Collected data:

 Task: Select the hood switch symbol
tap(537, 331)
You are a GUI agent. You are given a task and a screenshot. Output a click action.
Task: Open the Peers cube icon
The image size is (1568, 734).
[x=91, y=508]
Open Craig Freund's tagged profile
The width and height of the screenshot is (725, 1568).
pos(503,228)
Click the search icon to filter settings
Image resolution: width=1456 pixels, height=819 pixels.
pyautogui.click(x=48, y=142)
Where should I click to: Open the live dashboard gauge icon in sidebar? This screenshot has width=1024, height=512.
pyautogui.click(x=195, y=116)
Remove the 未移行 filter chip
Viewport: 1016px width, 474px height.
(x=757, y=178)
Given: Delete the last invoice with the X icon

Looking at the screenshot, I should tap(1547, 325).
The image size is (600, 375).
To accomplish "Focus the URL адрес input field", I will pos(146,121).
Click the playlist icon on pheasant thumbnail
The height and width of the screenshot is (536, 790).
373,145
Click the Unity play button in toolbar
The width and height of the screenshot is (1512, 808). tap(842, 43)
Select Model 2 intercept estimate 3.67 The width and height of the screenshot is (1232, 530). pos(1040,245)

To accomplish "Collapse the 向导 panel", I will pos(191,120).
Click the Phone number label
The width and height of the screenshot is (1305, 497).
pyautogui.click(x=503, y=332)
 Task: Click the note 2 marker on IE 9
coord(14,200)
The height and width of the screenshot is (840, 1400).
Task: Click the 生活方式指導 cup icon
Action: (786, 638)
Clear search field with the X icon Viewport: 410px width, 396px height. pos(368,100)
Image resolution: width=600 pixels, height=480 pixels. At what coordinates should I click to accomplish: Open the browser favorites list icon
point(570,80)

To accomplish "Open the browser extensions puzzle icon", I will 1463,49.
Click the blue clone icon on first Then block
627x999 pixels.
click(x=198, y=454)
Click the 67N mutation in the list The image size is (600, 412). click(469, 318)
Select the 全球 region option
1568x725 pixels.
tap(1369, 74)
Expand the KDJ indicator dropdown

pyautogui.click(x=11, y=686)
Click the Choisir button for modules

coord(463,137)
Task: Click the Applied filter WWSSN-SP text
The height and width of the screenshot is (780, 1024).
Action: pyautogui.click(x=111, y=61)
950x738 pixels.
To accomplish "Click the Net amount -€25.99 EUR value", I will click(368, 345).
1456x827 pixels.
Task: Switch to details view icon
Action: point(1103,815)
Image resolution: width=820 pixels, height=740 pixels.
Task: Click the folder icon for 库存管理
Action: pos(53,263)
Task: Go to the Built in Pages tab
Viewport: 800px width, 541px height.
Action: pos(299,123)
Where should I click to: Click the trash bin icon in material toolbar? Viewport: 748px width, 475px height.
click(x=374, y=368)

Task details:
For this exercise, repeat exactly the lines of the data above from the one with "627x999 pixels." down to the one with "950x738 pixels.", both end lines included.

Solved problem:
627x999 pixels.
click(x=198, y=454)
Click the 67N mutation in the list The image size is (600, 412). click(469, 318)
Select the 全球 region option
1568x725 pixels.
tap(1369, 74)
Expand the KDJ indicator dropdown

pyautogui.click(x=11, y=686)
Click the Choisir button for modules

coord(463,137)
Task: Click the Applied filter WWSSN-SP text
The height and width of the screenshot is (780, 1024).
Action: pyautogui.click(x=111, y=61)
950x738 pixels.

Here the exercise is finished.